# O QUE FAZER
1) Segundo o texto sobre o declínio petrolífero, quem dirige o Uppsala Hydrocarbon Study Group?
2) Diga se cada afirmação concorda com o texto sobre o declínio petrolífero, citando as palavras do texto que o decidem: (a) um declínio rápido da produção tornaria muito difícil completar a transição energética sem consequências económicas severas; (b) os "piquistas" agudos são representados principalmente por peritos da OPEP; (c) a transição energética levará apenas alguns anos.
3) Retome o texto sobre o declínio petrolífero a partir do ponto em que termina.

# TEXTO APRESENTADO
___
O perfil do declínio petrolífero

Como evoluirá a produção de petróleo?   Haverá um pico agudo ou um longo planalto (plateau) duradouro?

por Rembrandt [*]

Gráfico 1. O nosso futuro está altamente dependente do modo como a produção mundial de petróleo está a declinar. Se ela declinar rapidamente, com uma pequena percentagem a cada ano ou mais, será muito difícil completar a transição energética sem consequências económicas severas. Se a produção estabilizar e houver planaltos durante uma década ou mais, após os quais começa o longo período de declínio, isto proporcionaria meios muito melhores para sustentar a economia actual. É necessária estabilidade a fim de aumentar a escala de fontes de energia alternativas de modo suficiente a fim de substituir o petróleo durante um período de transição de décadas.

Dentro do mundo dos previsores independentes existe tanto o cenário do pico como o do planalto. O grupo dos "piquistas" agudo é representado principalmente pelos peritos que fazem parte da Association for the Study of Peak Oil and Gas (ASPO). A melhor publicação saída do mesmo é a do Uppsala Hydrocarbon Study Group (UHSG) , o qual é dirigido pelo presidente da ASPO, Kjell Aleklett.
___
Registos de texto e de indicação de elementos:
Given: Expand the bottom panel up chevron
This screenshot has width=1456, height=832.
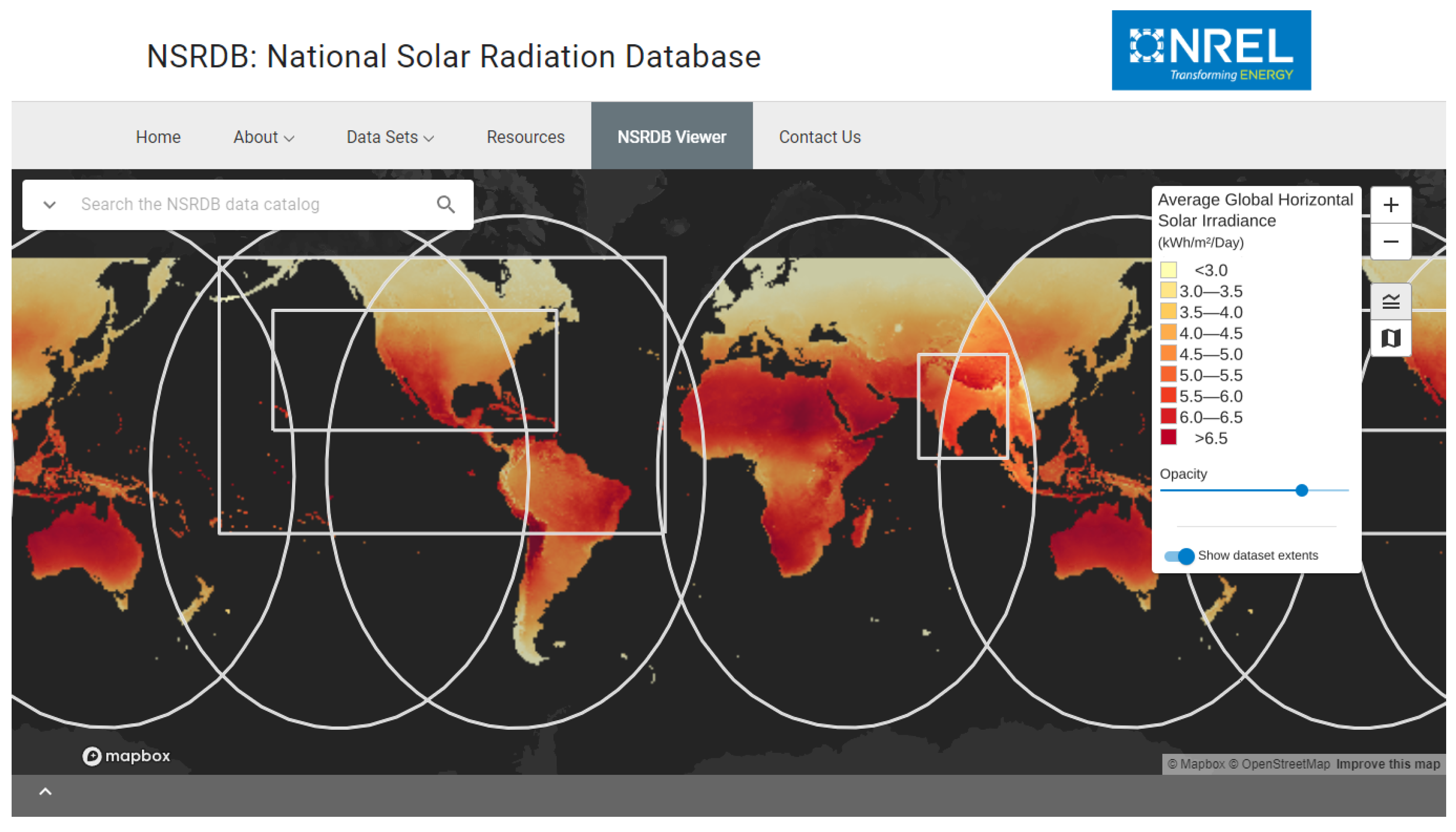Looking at the screenshot, I should click(x=45, y=791).
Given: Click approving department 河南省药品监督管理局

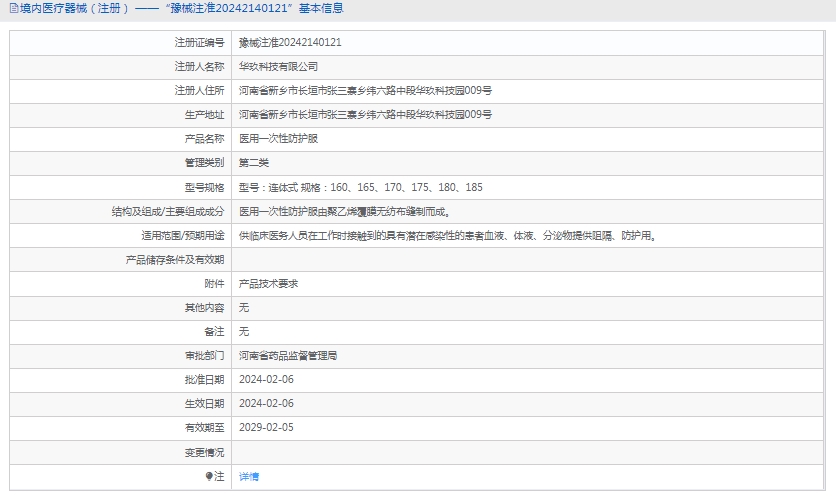Looking at the screenshot, I should click(288, 356).
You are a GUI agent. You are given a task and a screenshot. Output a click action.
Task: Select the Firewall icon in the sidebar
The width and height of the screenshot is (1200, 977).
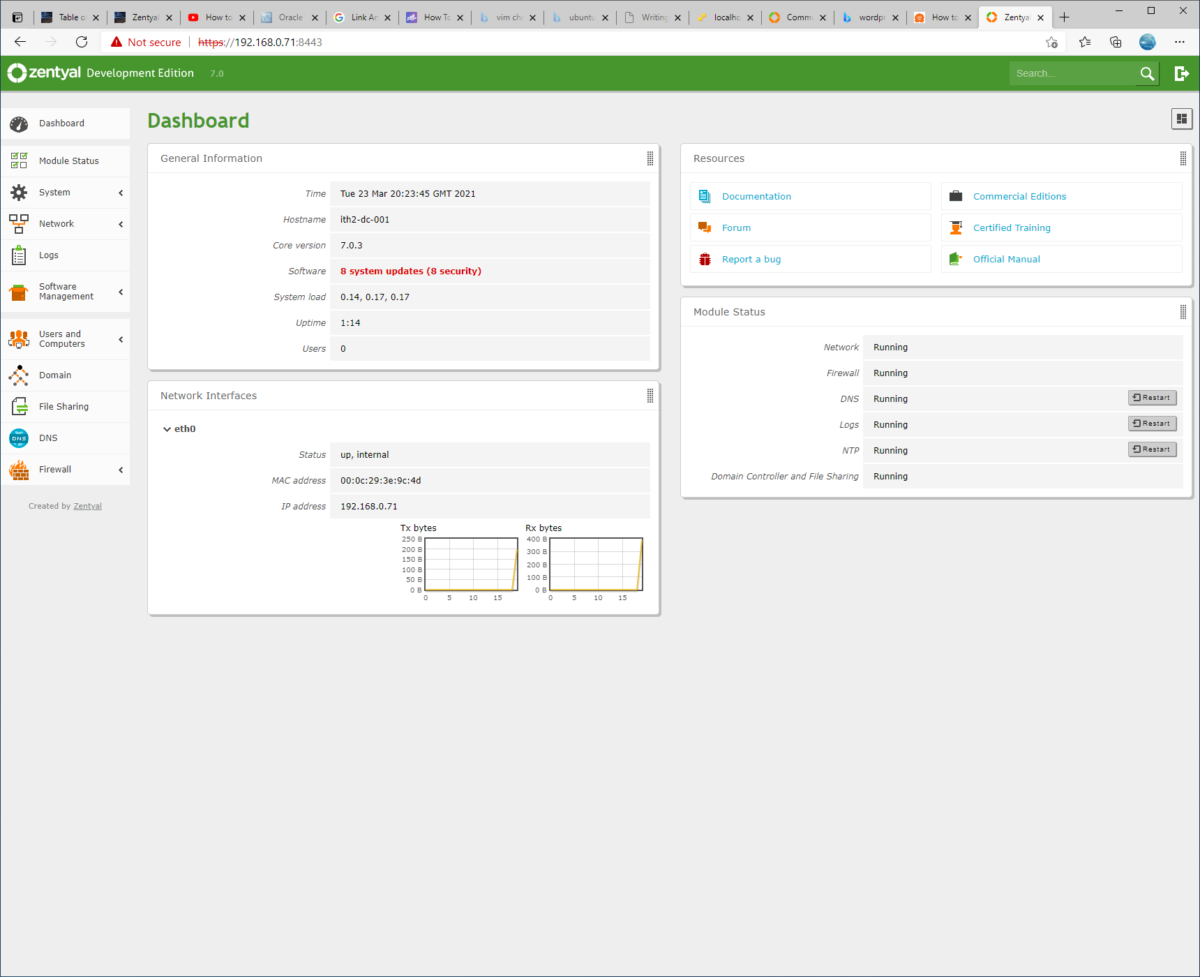pyautogui.click(x=18, y=469)
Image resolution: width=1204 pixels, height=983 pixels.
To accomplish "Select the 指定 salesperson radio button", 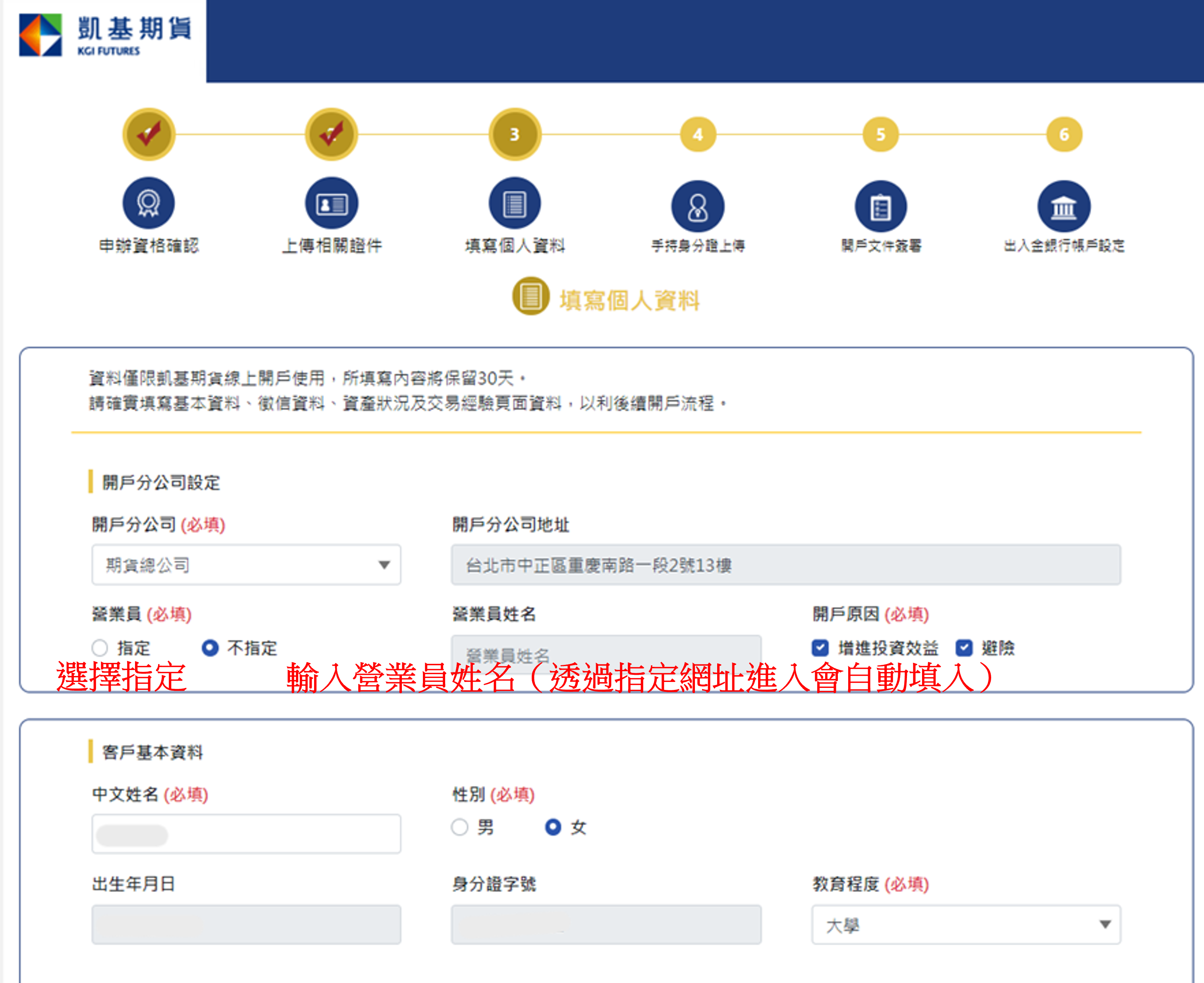I will [x=100, y=647].
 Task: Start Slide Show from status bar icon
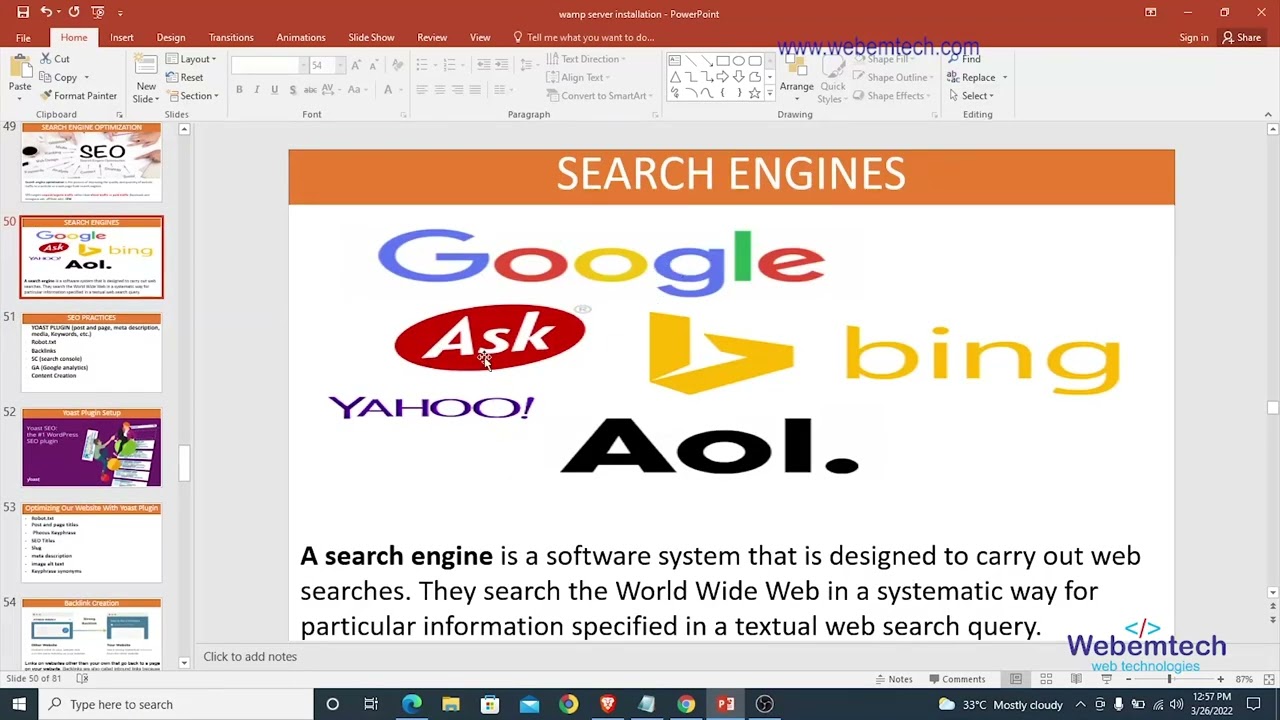pyautogui.click(x=1106, y=680)
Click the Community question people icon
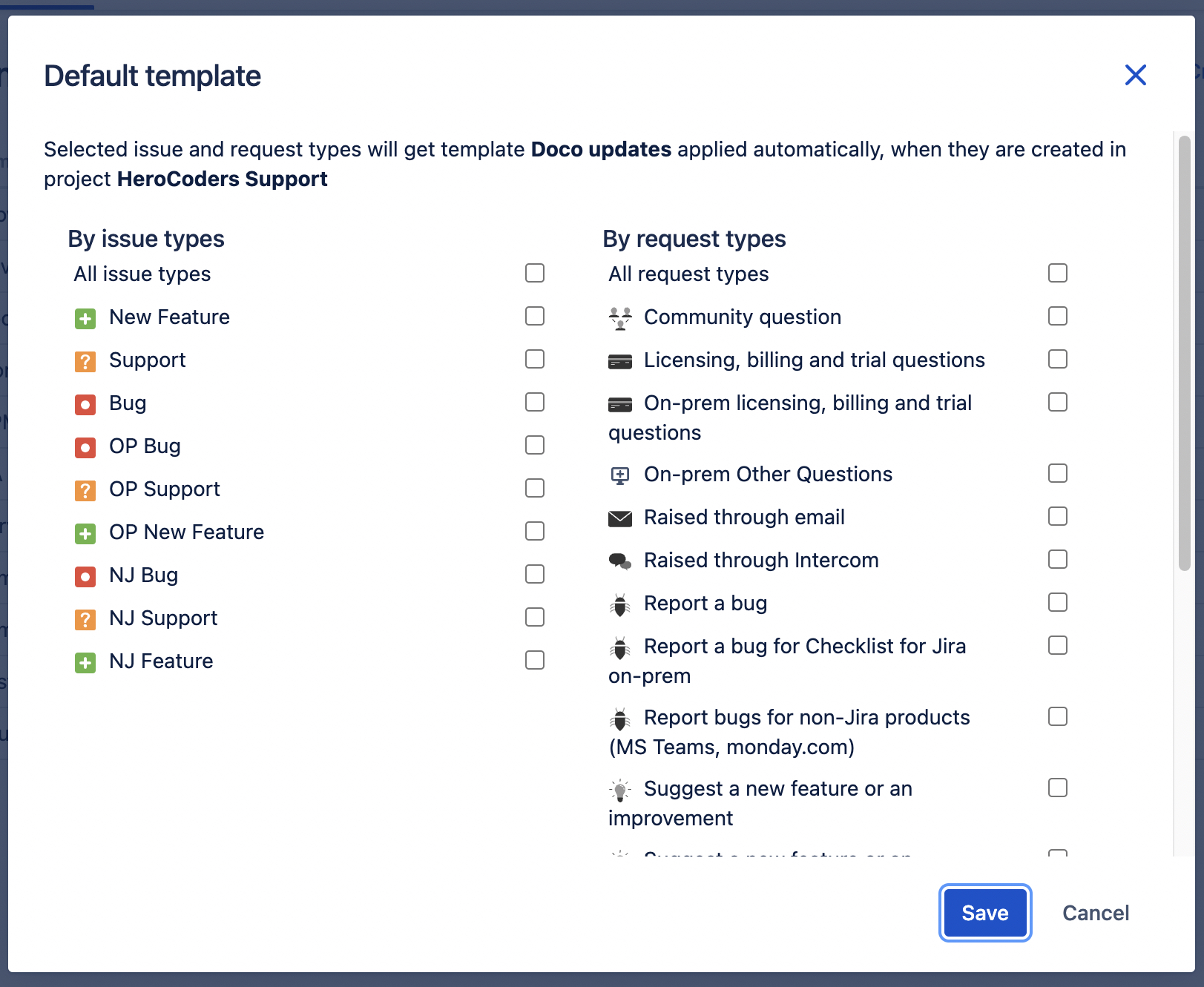Image resolution: width=1204 pixels, height=987 pixels. point(621,318)
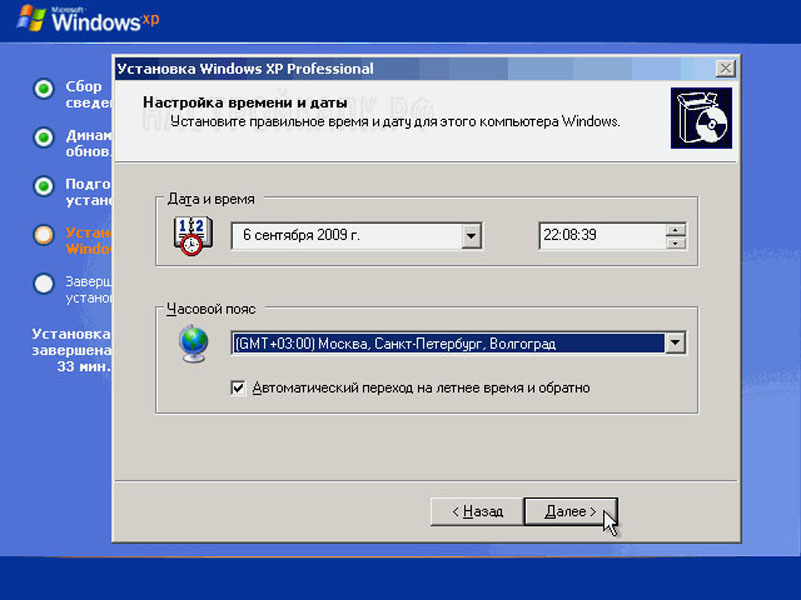
Task: Click the globe time zone icon
Action: 193,344
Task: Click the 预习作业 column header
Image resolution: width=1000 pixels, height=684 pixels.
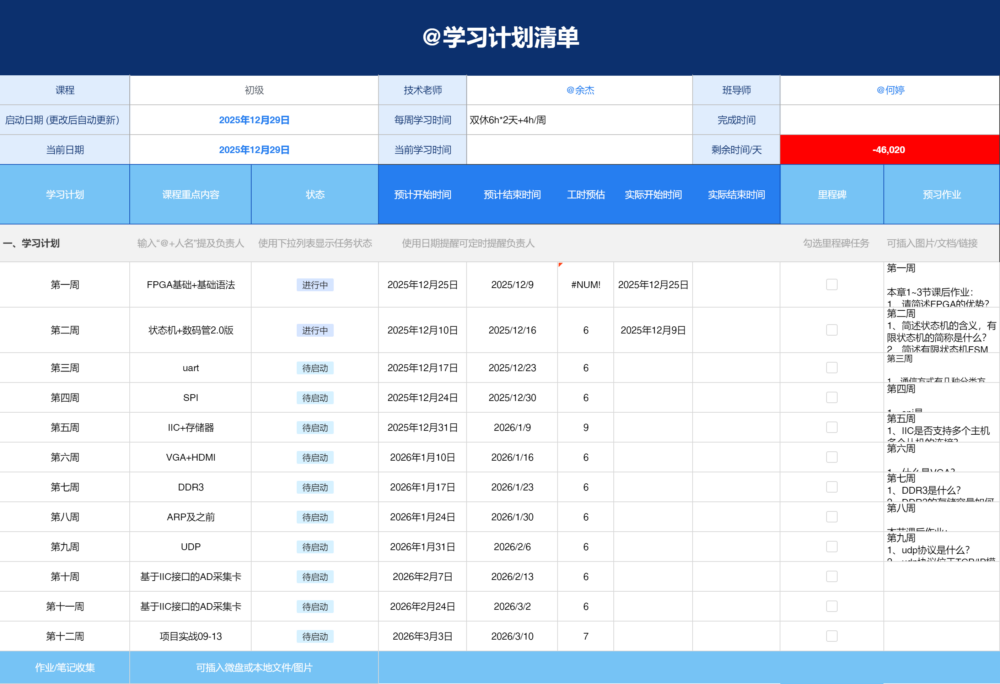Action: pos(941,195)
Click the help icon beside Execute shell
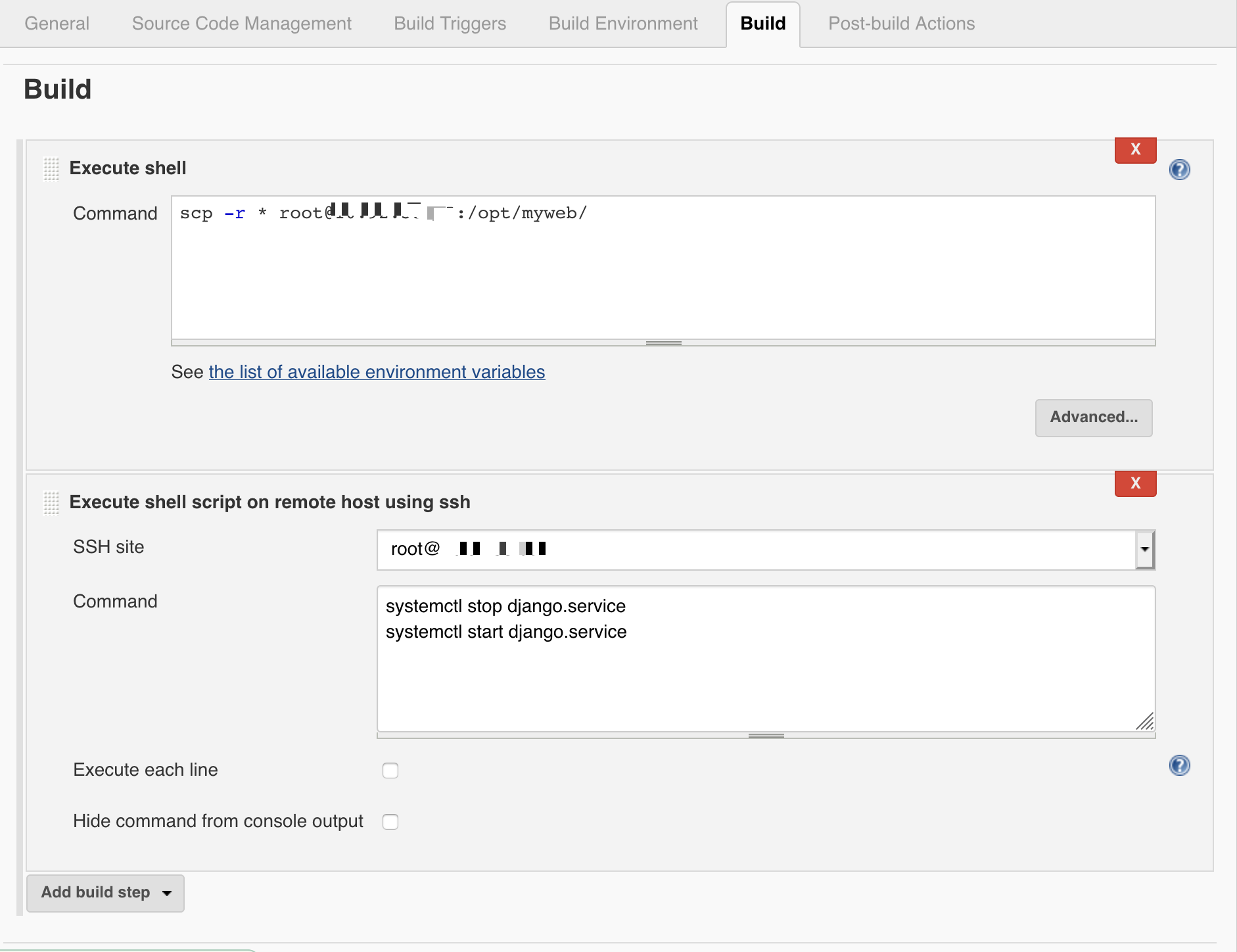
___
# RESPOSTAS ÀS TAREFAS
1) Kjell Aleklett, presidente da ASPO.

2)
(a) Sim: «Se ela declinar rapidamente, com uma pequena percentagem a cada ano ou mais, será muito difícil completar a transição energética sem consequências económicas severas.»
(b) Não: «O grupo dos "piquistas" agudo é representado principalmente pelos peritos que fazem parte da Association for the Study of Peak Oil and Gas (ASPO).»
(c) Não: «durante um período de transição de décadas»

3)
Na sua tese de doutoramento , Fredrik Robelius esboçou o destino dos campos petrolíferos gigantes que conduzem a produção de petróleo, e chegou à conclusão de que a produção atingirá o pico entre 2008 e 2018, a aproximadamente 90 a 95 milhões de barris por dia. O seu cenário mais provável declara que o pico é em 2012 após o qual ocorrerá um declínio agudo. Por volta de 2030, sugere ele, a produção poderia ter declinado para um ponto tão baixo como 50 milhões de barris por dia.

O grupo dos previsores do "planalto" é disperso. Eles vêm de uma varidade de organizações tais como o BGR , o World Energy Council e a consultora de energia PFC Energy . A análise desta última resulta em que a produção máxima será atingida em torno de 2014, a aproximadamente 100 milhões de barris por dia, a qual seria mantida durante uma década após o que ocorreria um declínio lento.

O cenário do planalto seria mais benéfico para o mundo porque provavelmente não conduzirá à escassez generalizada de combustíveis líquidos. Outras fontes de líquidos ou fontes energéticas equivalentes podem nesse caso preencher uma grande parte do fosso entre oferta e procura que iria verificar-se. O mundo poderia intensificar o ritmo significativamente para que a transição energética tivesse êxito, abrindo o caminho para o momento em que a produção mundial entrasse em declínio real. Se este declínio ocorrer imediatamente após o pico sem a preparação suficiente proporcionada por um planalto, é inevitável uma crise mundial de combustíveis líquidos.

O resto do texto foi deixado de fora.